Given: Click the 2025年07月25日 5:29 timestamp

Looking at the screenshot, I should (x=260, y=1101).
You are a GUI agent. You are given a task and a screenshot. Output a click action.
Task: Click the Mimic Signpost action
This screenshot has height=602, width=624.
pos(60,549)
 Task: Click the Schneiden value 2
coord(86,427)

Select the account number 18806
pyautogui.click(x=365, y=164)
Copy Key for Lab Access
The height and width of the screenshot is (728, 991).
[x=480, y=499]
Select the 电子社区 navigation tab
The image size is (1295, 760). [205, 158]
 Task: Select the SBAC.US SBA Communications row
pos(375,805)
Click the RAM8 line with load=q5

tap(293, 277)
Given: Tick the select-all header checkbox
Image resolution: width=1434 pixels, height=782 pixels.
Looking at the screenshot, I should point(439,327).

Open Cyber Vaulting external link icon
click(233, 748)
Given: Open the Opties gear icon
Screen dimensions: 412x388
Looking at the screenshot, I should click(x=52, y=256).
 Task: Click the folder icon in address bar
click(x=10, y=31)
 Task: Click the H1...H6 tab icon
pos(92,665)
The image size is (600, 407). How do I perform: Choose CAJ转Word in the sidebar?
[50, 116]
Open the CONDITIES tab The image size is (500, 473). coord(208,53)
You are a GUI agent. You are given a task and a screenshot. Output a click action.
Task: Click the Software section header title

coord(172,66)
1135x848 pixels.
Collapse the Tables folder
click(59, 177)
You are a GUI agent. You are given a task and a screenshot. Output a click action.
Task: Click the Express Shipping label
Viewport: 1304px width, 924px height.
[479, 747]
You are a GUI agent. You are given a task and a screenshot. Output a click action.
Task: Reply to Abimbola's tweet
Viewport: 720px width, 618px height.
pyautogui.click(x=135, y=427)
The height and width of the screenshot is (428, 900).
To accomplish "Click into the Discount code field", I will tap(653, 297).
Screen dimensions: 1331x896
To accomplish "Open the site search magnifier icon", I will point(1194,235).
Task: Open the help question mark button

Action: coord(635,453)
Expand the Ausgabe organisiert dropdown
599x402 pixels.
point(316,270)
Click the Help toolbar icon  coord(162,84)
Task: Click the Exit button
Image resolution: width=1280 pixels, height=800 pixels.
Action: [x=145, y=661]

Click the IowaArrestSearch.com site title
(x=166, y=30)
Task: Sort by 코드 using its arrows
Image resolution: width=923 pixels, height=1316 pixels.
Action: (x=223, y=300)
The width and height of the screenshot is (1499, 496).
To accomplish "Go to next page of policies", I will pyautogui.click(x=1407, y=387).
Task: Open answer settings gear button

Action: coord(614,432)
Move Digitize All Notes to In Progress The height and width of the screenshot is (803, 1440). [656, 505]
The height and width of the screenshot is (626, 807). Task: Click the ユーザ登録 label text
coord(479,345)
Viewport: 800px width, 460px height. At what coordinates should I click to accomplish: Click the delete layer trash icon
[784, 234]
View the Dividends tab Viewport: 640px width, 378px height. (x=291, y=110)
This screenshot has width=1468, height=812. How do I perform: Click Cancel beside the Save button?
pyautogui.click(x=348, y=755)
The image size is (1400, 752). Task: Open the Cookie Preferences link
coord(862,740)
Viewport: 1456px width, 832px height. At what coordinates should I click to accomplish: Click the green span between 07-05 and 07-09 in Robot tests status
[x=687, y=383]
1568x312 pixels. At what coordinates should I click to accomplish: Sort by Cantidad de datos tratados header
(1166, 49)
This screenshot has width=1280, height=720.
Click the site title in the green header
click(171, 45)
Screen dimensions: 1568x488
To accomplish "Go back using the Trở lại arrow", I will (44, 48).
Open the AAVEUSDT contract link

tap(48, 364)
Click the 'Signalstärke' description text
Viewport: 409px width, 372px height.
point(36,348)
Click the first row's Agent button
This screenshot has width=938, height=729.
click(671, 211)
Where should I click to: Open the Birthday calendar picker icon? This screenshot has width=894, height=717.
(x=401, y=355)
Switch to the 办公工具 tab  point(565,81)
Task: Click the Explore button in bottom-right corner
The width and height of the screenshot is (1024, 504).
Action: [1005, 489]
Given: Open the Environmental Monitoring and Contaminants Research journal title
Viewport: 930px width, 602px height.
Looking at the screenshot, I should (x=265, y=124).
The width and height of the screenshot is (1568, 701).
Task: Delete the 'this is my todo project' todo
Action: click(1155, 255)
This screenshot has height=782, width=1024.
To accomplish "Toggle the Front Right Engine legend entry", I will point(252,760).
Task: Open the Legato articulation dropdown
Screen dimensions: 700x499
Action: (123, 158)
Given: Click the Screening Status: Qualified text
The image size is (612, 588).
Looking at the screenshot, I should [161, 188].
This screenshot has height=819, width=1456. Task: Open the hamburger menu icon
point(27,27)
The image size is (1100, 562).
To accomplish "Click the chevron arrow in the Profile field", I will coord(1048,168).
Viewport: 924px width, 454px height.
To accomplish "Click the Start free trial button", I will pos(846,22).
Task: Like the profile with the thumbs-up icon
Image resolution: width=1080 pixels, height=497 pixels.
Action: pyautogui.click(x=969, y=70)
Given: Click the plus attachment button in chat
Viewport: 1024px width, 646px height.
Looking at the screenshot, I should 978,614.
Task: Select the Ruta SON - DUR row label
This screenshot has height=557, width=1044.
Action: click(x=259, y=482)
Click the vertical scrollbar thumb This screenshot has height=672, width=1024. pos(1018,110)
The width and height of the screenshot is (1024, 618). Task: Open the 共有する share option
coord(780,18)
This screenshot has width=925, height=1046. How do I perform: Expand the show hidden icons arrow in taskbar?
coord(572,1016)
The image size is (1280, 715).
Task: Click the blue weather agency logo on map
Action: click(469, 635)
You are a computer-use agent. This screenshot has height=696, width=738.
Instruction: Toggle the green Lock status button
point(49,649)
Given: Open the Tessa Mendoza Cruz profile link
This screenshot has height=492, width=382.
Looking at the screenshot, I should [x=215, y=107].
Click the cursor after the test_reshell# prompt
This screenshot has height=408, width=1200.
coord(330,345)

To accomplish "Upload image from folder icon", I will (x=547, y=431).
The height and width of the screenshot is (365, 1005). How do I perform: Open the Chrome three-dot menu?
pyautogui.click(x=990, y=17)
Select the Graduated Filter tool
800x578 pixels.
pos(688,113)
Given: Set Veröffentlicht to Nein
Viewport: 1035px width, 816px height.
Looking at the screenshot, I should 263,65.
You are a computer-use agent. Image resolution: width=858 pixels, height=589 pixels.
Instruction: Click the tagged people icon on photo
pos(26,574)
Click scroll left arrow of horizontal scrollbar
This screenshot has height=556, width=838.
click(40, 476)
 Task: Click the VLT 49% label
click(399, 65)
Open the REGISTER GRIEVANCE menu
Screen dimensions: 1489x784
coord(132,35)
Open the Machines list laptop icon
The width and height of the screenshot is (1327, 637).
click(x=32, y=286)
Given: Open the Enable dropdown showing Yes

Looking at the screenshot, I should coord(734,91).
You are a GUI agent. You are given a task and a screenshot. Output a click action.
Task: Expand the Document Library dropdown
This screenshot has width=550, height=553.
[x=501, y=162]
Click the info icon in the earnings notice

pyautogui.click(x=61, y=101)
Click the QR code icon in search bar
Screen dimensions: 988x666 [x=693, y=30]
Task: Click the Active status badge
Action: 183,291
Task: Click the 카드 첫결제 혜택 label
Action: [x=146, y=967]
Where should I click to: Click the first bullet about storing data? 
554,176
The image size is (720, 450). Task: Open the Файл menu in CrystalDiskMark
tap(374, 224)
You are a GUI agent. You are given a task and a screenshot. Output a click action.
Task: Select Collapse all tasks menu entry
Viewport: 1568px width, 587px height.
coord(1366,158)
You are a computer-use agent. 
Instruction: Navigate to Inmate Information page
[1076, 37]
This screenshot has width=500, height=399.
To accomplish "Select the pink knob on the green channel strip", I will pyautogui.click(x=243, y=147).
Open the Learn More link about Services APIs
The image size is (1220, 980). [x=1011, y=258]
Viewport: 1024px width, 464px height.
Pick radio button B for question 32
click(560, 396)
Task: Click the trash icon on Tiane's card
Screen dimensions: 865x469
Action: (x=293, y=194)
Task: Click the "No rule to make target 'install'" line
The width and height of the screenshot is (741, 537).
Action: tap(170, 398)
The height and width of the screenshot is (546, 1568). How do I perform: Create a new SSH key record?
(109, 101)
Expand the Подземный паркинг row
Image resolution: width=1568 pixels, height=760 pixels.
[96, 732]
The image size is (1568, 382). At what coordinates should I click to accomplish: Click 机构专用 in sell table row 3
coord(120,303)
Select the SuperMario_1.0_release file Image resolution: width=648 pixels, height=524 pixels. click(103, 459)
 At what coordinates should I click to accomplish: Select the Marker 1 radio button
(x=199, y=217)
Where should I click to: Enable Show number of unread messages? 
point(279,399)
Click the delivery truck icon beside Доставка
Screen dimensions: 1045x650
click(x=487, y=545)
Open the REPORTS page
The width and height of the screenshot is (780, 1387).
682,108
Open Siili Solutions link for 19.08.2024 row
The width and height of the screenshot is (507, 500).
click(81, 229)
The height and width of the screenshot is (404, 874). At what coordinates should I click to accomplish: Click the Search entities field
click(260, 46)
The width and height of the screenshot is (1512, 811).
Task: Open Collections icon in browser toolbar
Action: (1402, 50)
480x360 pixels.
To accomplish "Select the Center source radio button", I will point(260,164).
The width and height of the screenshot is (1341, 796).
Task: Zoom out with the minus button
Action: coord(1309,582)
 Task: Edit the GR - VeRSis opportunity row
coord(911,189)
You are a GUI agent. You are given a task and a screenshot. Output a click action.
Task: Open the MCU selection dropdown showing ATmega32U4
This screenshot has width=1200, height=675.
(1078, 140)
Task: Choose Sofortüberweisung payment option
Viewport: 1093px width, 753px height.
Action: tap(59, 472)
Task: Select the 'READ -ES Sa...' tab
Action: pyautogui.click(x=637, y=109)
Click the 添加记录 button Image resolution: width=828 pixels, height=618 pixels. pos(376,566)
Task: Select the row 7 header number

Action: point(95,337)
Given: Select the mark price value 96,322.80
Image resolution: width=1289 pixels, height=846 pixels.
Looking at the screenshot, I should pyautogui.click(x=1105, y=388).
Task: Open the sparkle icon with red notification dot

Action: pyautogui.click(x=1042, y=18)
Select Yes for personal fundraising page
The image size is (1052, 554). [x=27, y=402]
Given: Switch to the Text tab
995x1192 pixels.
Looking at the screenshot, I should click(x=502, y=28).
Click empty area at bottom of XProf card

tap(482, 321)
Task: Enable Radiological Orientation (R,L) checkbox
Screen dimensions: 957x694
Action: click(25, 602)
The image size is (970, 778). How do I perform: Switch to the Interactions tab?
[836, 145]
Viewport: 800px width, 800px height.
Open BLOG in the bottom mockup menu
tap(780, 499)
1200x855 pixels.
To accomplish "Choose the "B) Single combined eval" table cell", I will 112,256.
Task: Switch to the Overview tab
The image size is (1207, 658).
=======
Goal of the exercise: Could you restate word for word the lines above, from the one that contains "This screenshot has width=500, height=399." through the one that contains "rule to make", and no others?

Output of the task:
This screenshot has width=500, height=399.
To accomplish "Select the pink knob on the green channel strip", I will pyautogui.click(x=243, y=147).
Open the Learn More link about Services APIs
The image size is (1220, 980). [x=1011, y=258]
Viewport: 1024px width, 464px height.
Pick radio button B for question 32
click(560, 396)
Task: Click the trash icon on Tiane's card
Screen dimensions: 865x469
Action: (x=293, y=194)
Task: Click the "No rule to make target 'install'" line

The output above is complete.